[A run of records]
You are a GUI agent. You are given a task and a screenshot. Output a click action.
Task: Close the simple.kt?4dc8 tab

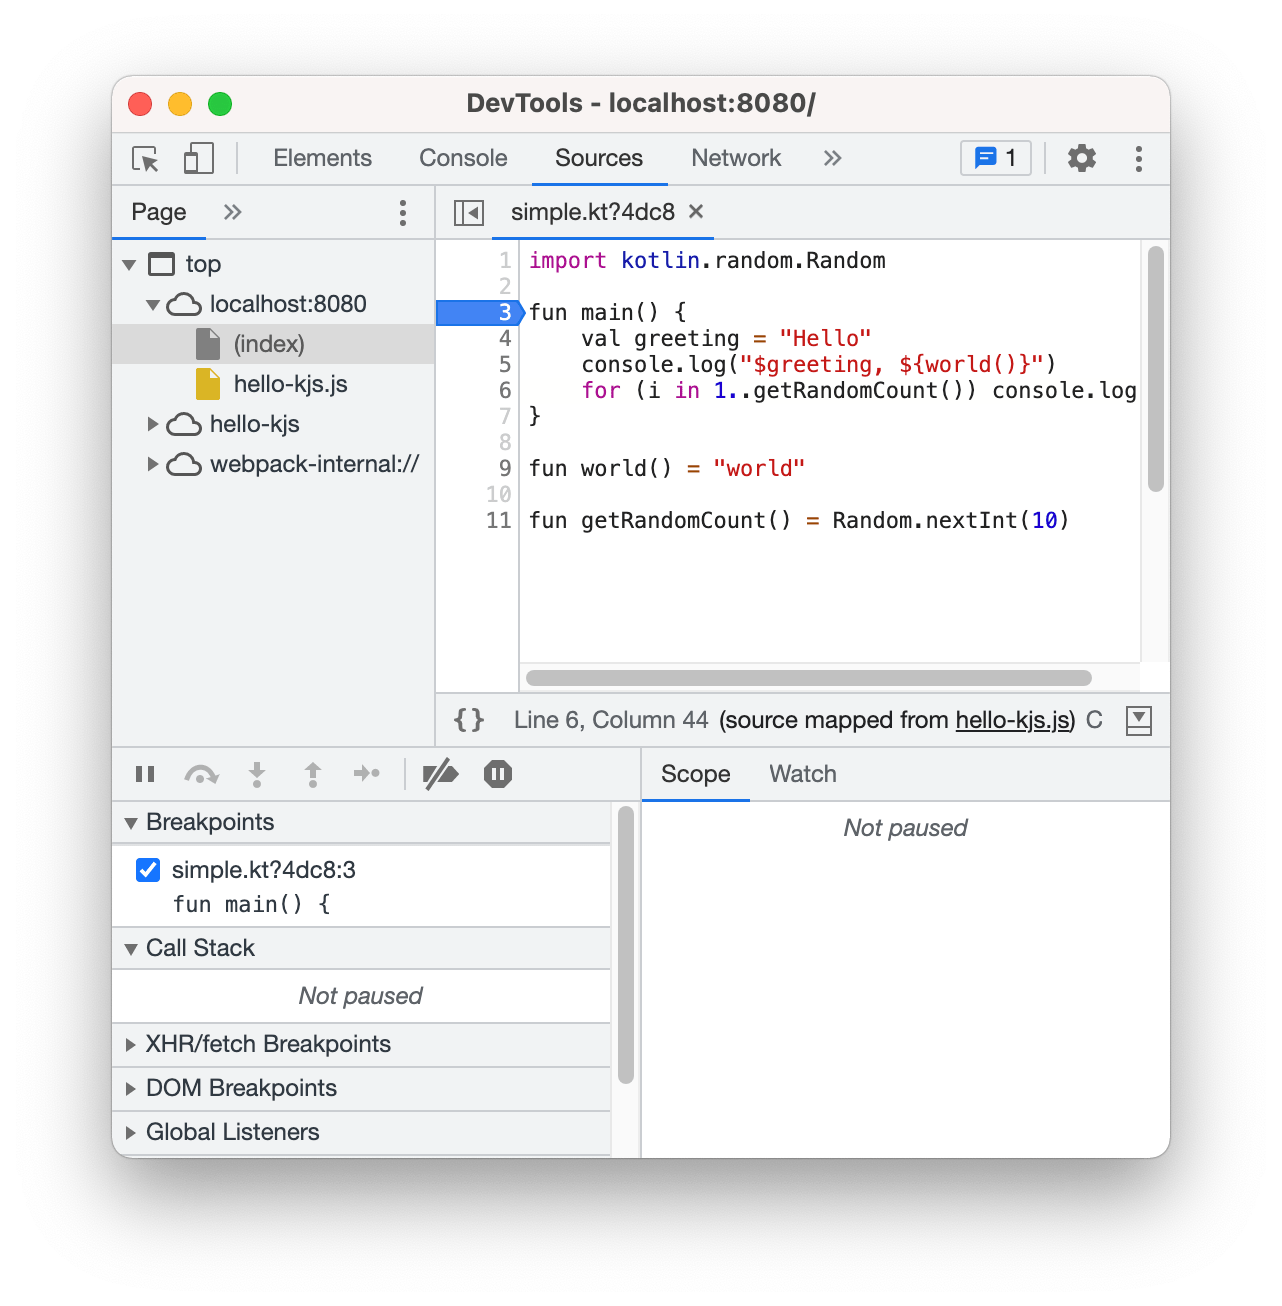pyautogui.click(x=696, y=212)
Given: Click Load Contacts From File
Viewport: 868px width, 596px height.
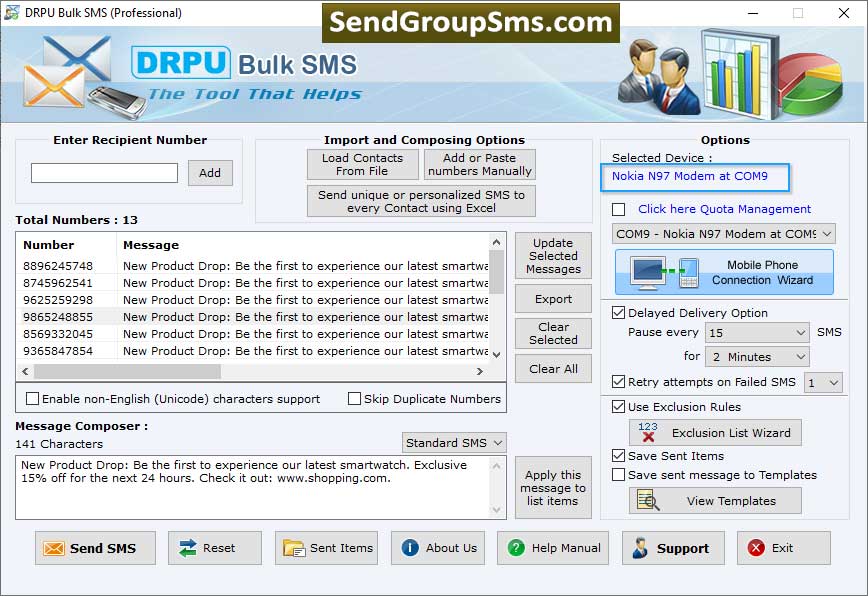Looking at the screenshot, I should 362,163.
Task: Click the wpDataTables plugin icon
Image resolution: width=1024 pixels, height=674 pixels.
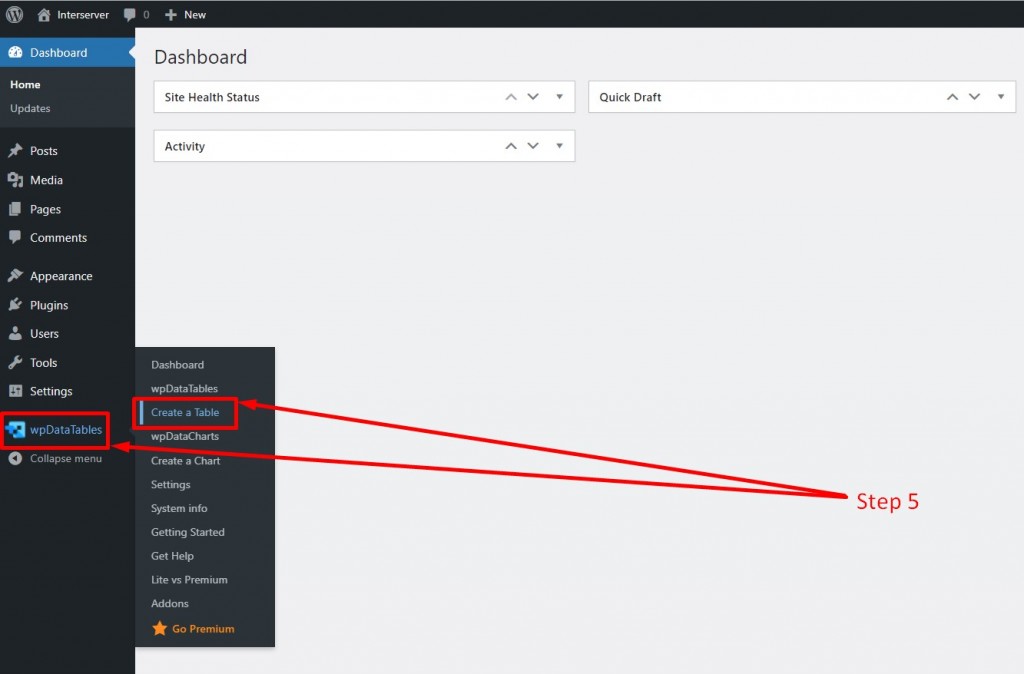Action: pos(15,430)
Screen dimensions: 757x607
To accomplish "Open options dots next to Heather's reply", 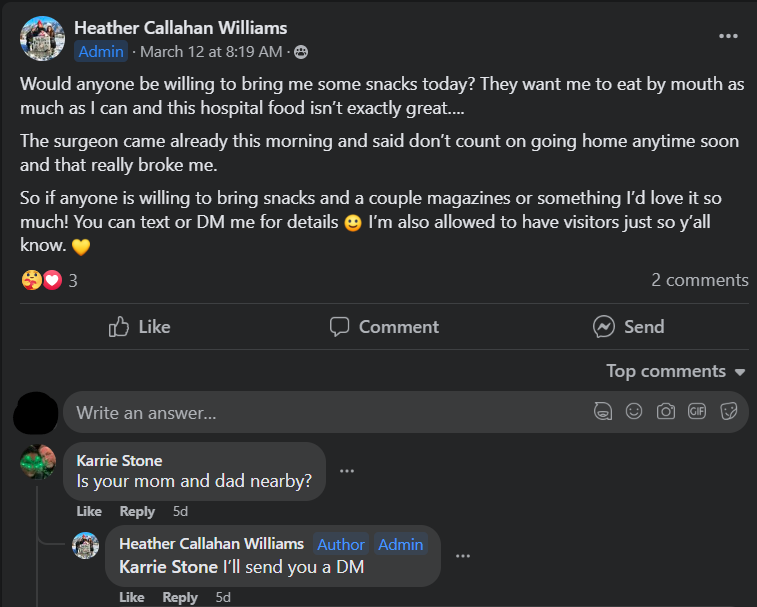I will (x=463, y=556).
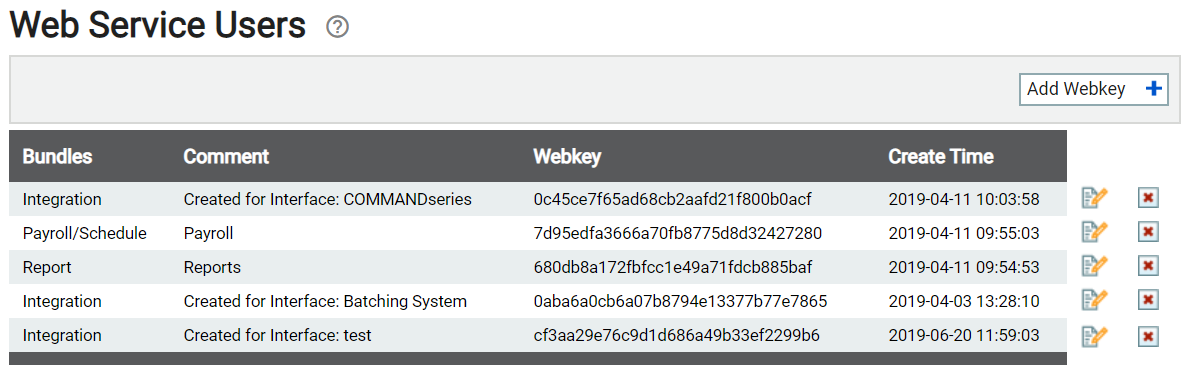
Task: Open edit icon for Reports webkey
Action: [1095, 266]
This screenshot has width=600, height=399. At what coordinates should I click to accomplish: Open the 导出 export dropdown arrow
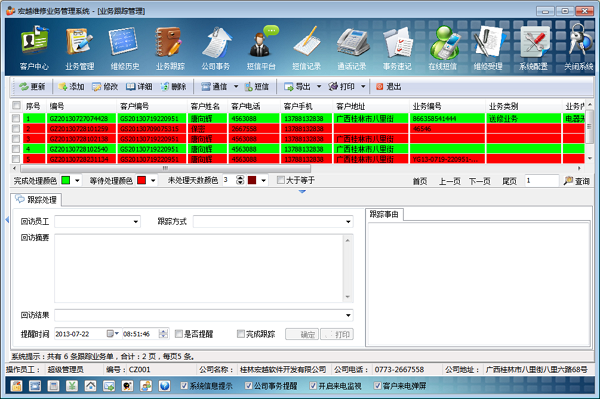pos(319,87)
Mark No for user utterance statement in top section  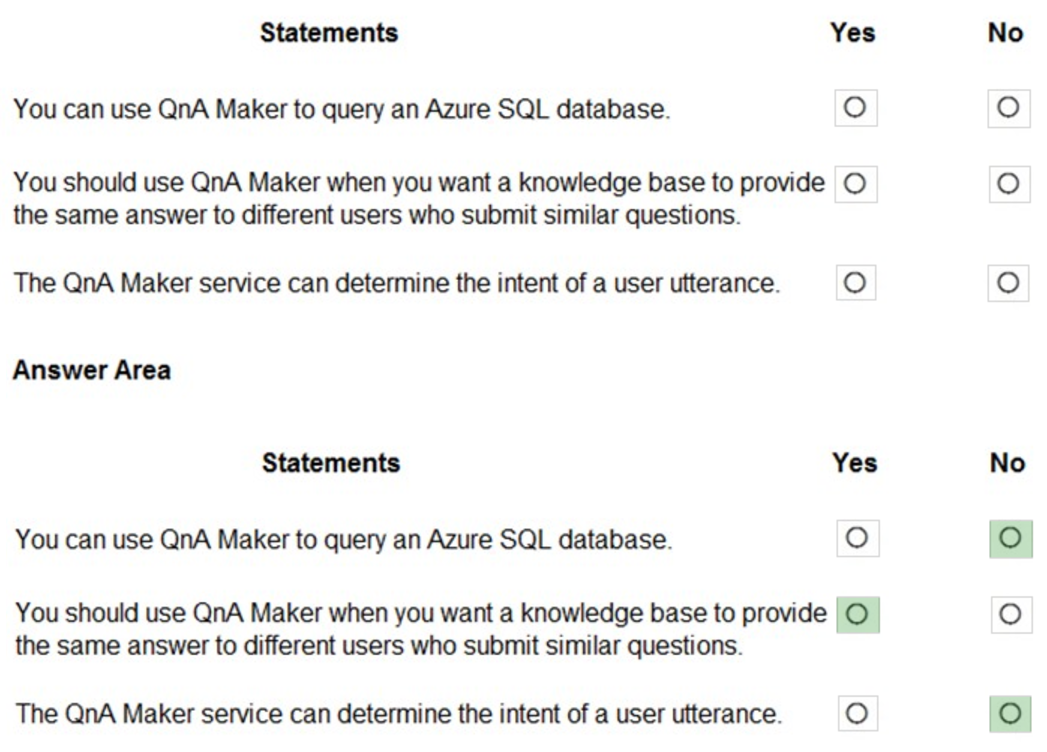point(1008,282)
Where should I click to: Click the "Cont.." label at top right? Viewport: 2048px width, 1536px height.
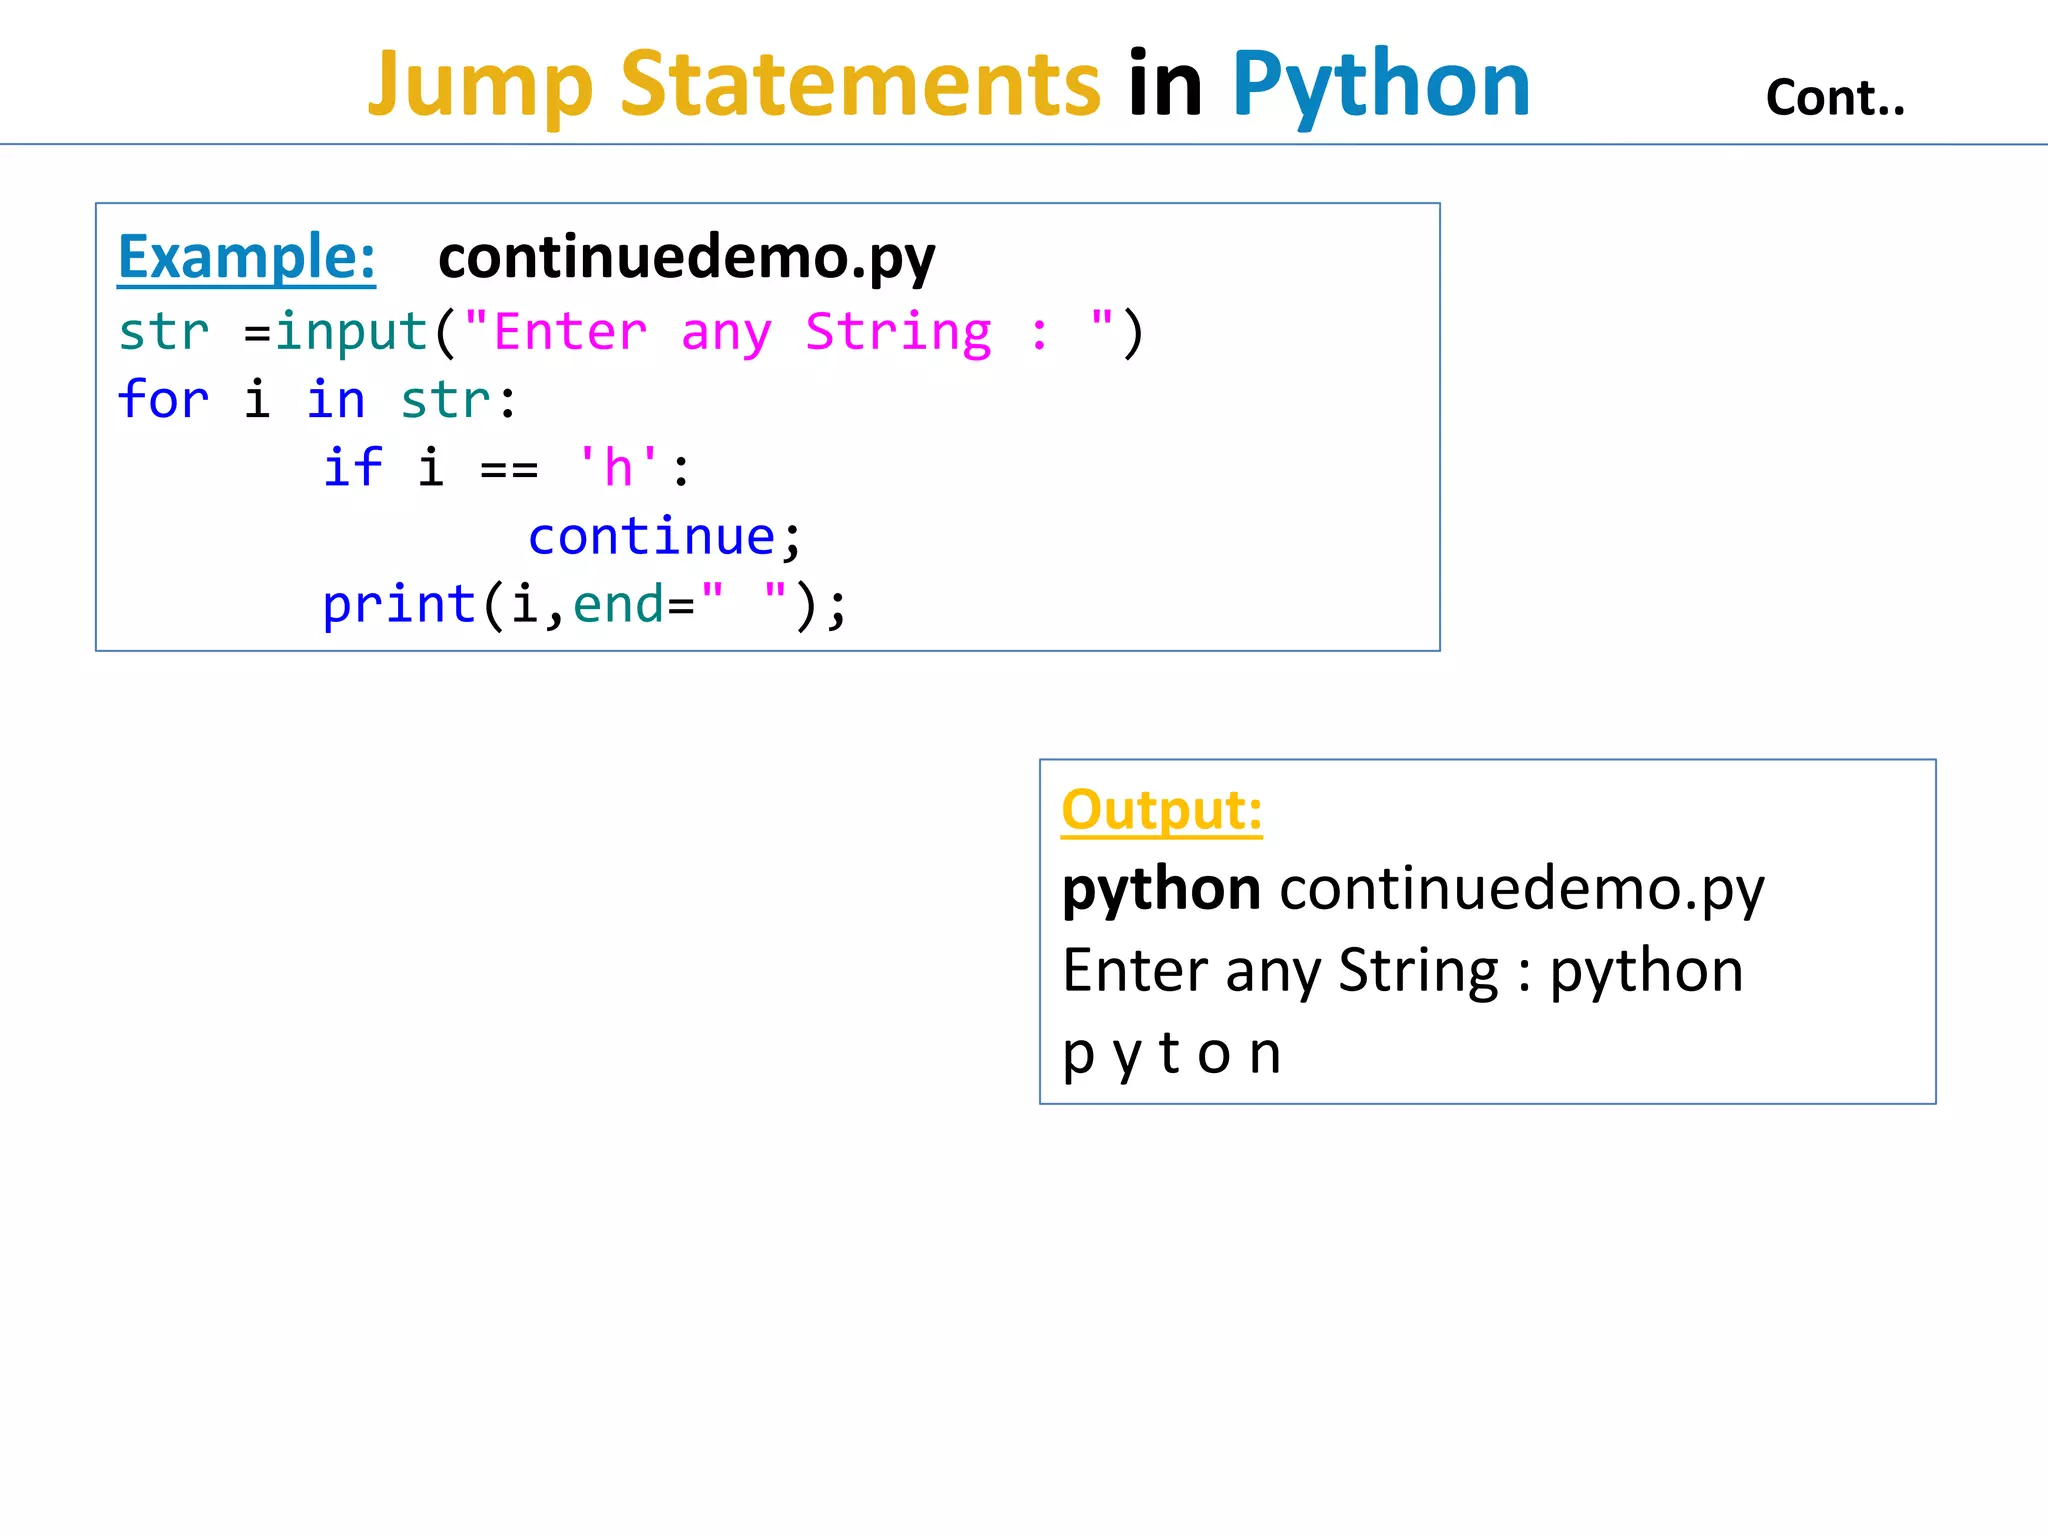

What is required:
Please return the records from their start through the line holding "Action: pos(15,430)", inclusive, copying each line unchanged and leaving out the pictures.

Task result:
You are a GUI agent. You are given a task and a screenshot. Output a click action.
Task: Close the simple.kt?4dc8 tab

pyautogui.click(x=696, y=212)
Given: Click Load Contacts From File
Viewport: 868px width, 596px height.
Looking at the screenshot, I should 362,163.
Task: Click the wpDataTables plugin icon
Image resolution: width=1024 pixels, height=674 pixels.
Action: pos(15,430)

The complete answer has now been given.